Another positive is that the longer a woman goes disease free, the greater her chances are of her cancer NEVER returning. The positive people cannot say that because their tumors grow slowly and can show up again 10 years later. With the triple negatives, if your tumor is going to come back it will do so right away and not hang around for years. SO, if you are able to successfully rid your body of it you can beat this cancer. Forever.

Why did I start this post pleading for African American women to read it? Because you are the prime target for triple negative disease. If you are going to get breast cancer you are more likely going to get triple negative than the positive kind AND you are going to get it YOUNG.

The American Cancer Society has done great things around the world for people with all types of cancer. But they have done one very harmful thing: Telling women to get their first baseline mammogram at the age of 40. If you are African American you need to get your first baseline at 30 and be checked yearly. NO EXCUSES. Why?

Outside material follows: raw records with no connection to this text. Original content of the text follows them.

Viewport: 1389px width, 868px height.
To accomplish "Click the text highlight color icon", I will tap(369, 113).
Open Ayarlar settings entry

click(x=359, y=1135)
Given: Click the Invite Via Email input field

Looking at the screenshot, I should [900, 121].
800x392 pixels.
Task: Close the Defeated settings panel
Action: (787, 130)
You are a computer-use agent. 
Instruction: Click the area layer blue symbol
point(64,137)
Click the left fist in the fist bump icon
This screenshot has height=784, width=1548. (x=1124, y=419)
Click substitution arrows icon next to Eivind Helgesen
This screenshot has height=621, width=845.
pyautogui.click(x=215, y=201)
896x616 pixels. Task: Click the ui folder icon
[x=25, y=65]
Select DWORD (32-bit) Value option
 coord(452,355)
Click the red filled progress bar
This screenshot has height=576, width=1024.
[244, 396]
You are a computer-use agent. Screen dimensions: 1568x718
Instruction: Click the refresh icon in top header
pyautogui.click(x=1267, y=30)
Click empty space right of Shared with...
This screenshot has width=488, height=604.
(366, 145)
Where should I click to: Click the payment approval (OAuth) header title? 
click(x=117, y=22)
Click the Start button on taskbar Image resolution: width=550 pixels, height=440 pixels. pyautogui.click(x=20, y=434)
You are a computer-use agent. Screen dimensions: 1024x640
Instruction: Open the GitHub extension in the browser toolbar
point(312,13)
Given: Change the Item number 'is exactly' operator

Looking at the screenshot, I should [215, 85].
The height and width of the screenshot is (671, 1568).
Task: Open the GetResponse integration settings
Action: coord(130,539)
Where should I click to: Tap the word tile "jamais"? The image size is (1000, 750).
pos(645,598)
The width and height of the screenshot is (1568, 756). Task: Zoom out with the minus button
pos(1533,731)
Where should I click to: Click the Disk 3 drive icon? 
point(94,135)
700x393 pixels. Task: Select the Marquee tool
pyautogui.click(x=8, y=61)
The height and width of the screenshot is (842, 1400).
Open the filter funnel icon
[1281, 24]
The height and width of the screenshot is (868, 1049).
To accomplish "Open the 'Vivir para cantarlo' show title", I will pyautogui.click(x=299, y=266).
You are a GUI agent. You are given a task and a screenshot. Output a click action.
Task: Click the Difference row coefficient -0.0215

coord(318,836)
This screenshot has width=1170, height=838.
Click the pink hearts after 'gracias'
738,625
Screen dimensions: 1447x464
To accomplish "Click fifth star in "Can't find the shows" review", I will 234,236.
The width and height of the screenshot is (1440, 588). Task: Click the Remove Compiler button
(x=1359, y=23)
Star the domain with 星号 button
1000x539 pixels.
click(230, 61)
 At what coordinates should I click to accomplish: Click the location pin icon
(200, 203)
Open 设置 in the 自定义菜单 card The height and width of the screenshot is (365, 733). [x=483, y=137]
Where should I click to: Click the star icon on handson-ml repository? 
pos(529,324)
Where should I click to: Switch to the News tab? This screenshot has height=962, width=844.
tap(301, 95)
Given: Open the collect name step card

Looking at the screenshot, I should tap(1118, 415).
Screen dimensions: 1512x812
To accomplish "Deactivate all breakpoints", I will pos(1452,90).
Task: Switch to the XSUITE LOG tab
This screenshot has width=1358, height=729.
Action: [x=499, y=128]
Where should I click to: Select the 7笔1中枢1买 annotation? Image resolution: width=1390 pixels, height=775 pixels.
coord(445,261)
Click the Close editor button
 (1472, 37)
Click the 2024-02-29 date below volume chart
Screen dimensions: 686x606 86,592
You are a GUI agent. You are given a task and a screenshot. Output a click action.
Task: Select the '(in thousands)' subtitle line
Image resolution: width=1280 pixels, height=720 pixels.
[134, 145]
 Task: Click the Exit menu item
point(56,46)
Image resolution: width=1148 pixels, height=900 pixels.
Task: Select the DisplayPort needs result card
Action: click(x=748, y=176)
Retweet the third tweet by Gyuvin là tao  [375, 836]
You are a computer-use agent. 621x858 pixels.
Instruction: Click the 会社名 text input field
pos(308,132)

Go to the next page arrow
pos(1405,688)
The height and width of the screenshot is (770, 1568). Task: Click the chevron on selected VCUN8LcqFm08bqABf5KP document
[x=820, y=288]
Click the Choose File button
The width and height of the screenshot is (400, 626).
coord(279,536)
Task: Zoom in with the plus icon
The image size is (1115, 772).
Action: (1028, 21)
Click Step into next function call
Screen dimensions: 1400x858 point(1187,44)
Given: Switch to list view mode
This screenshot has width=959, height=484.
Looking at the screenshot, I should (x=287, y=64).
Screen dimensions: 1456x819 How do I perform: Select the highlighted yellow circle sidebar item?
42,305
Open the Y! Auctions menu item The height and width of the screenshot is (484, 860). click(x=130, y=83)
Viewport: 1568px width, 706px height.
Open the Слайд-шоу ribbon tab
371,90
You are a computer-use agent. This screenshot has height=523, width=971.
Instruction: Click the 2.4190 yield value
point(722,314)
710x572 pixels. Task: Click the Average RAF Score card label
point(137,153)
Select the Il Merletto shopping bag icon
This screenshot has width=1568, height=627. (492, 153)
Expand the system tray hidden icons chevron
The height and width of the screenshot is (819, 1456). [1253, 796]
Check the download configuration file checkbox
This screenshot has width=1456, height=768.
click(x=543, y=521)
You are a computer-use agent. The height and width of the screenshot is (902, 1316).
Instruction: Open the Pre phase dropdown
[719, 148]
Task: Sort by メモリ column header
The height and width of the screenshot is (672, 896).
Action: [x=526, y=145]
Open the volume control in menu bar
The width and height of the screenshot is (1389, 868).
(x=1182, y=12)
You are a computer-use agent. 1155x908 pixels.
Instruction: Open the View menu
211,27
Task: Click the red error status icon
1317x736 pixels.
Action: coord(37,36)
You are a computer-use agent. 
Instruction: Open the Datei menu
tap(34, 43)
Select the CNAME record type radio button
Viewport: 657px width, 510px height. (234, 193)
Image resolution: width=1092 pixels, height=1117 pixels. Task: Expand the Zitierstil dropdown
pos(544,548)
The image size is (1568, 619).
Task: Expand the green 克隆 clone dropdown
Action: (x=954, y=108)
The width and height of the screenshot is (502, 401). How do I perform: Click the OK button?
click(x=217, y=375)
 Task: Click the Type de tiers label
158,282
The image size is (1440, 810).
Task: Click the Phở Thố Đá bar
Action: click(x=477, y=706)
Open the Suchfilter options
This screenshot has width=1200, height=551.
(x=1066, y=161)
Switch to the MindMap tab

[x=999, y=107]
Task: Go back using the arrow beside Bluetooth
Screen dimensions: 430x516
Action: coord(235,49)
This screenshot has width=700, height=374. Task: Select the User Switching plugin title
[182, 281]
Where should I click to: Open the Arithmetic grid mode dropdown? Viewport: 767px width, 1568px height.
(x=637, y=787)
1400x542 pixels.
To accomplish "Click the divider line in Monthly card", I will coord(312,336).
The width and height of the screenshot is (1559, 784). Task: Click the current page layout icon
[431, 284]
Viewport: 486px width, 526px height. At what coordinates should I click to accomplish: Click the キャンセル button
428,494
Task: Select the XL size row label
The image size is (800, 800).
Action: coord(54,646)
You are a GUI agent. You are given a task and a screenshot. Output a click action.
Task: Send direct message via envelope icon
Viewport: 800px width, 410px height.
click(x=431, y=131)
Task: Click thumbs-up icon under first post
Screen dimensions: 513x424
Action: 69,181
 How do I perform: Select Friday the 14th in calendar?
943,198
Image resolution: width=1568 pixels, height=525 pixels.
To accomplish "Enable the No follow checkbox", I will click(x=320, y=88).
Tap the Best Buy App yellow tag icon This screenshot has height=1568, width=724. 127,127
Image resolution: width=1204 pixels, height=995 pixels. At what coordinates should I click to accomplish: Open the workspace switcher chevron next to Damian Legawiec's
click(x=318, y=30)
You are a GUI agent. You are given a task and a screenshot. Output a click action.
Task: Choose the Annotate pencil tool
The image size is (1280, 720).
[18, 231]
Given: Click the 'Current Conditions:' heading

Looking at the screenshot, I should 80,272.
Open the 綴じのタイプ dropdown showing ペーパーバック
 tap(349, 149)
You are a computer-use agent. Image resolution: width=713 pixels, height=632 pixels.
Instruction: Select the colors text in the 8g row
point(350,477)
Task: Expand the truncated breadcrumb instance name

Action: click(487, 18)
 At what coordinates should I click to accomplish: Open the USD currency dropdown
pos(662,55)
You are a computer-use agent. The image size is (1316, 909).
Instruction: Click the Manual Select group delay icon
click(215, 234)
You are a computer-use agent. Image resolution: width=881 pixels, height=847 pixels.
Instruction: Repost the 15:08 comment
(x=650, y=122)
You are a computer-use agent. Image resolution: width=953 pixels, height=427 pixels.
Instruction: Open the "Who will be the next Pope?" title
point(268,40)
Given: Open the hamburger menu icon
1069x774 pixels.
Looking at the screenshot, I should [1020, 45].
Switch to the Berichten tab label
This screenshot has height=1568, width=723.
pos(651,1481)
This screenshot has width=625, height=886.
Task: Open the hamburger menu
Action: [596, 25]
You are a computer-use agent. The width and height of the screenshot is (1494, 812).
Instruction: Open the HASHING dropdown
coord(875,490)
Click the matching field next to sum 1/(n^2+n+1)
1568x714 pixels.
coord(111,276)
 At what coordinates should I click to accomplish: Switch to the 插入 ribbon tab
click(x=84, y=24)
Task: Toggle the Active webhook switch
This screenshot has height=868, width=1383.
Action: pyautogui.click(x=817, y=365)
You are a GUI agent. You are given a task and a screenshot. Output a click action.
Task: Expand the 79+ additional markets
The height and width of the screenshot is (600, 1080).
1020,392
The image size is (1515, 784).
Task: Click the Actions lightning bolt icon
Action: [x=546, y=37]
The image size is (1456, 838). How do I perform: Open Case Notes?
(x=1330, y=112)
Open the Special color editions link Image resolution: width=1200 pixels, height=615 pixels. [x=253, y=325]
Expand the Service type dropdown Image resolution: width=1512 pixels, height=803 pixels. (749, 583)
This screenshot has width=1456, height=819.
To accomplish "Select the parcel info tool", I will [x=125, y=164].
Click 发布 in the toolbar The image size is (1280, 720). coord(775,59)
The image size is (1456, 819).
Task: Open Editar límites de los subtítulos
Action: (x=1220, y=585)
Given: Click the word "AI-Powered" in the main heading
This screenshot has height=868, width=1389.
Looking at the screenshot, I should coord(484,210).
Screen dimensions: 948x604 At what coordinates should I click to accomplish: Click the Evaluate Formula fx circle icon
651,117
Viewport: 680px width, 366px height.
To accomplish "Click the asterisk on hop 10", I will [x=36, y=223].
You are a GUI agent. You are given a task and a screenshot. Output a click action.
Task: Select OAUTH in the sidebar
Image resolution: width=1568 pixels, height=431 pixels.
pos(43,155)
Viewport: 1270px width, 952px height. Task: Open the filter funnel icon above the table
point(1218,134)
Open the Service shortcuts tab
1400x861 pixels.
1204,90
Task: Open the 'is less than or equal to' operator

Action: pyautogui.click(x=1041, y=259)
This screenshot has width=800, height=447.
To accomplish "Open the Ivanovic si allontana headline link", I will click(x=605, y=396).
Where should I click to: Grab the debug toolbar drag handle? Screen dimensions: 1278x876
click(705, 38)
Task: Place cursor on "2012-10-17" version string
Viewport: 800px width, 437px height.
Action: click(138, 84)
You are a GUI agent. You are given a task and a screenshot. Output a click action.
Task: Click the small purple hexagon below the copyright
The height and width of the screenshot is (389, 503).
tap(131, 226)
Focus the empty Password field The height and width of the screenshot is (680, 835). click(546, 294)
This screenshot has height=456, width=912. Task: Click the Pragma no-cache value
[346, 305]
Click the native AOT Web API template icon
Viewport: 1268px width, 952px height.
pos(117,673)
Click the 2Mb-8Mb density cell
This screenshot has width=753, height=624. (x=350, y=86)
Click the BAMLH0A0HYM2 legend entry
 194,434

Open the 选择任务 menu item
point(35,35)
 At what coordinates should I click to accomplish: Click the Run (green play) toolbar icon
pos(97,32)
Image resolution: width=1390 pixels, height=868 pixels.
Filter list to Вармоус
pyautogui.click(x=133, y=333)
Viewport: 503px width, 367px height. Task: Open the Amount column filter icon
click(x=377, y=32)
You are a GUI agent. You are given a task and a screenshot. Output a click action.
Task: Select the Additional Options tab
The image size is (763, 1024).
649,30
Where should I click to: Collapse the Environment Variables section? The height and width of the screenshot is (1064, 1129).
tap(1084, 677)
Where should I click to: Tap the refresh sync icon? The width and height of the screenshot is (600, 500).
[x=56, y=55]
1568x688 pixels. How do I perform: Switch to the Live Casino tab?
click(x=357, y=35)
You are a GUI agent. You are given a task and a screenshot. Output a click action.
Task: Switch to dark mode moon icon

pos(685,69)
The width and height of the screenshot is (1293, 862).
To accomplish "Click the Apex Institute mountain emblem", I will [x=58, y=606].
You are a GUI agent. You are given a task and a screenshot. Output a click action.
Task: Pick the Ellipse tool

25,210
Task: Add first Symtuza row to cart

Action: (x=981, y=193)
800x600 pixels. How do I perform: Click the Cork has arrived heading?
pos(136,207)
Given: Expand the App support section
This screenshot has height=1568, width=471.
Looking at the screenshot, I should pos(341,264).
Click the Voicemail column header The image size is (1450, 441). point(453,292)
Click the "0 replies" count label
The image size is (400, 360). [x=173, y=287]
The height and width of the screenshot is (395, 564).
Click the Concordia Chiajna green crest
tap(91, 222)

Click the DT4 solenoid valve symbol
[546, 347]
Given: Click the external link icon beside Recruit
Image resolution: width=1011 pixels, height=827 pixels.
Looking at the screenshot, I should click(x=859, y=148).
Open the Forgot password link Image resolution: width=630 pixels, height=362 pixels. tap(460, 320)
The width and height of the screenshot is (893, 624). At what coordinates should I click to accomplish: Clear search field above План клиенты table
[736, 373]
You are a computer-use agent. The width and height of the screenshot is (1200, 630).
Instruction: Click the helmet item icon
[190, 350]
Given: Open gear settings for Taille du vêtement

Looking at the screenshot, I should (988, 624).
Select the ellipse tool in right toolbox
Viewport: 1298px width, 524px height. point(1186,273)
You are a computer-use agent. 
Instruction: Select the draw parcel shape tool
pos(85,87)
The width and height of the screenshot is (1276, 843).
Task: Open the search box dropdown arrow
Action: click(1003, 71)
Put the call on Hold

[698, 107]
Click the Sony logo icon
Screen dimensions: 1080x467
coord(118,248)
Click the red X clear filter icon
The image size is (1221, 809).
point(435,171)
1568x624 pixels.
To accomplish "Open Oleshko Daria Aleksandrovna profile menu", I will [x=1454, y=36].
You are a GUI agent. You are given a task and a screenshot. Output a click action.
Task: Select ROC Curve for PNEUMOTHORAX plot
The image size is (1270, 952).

Because the EARLIER YOU CATCH THIS DISEASE THE GREATER YOUR CHANCES ARE OF BEATING IT. FOREVER.

I just lost my dear friend, Ferne, to this disease. She had never had a baseline done and she had a very aggressive form of the disease. It took her life in less than two years. This did not have to happen. I was diagnosed in 2001 with triple negative disease and it was found to be highly aggressive and heading for the chest wall. But because it was found early I am still here to write to tell you to learn from me. I got lucky because I have a gynecologist who insisted I get a baseline at 35. My cancer was found because of that baseline a couple of years later- BEFORE I was 40. There was a small change detected by the radiologist that was not there on the baseline and that is how they knew something not right in my breast. Had I waited until I was 40 to have my baseline like the ACS recommends, I would be in very bad shape.

Recently I was having a long talk with a 30 year old African American woman who is a physical therapist for breast cancer patients. She had never heard of triple negative disease. She had no idea what it does to African American women. She does now. And she is now getting a baseline done and is urging all her friends to as well.

Tell your friends. Tell your sisters. Tell anyone who will listen. There is an entire generation of truly wonderful women who are dying out there and we have to stop it. NOW.

There is a foundation that has dedicated its mission to Triple Negative Disease. I urge ALL of you to visit them. They are making a difference. And for women who were told they had the "bad" cancer, the "triple negative cancer," this difference is long overdue and it is a Godsend.

http://www.tnbcfoundation.org

2 comments:

Anonymous said...

Hi Gina this is a great entry ....
I think there's a mistake in this sentence though "It also means chemotherapy works better on this particular form of cancer because chemo attacks the rapidly dividing cells and nothing divides more rapidly than estrogen and progesterone receptor positive cancer cells."

I think the "positive cancer cells" at the end of the sentence should be "negative cancer cells.

Doreen

No Surrender said...

Thanks Doreen! It used to be so much easier when I could just write ER/PR+ and ER/PR- and think everyone knew what I was referring to. But since a lot of non cancer people read this I have to write it out and not use our BC shorthand.
I may write a post about that come to think of it!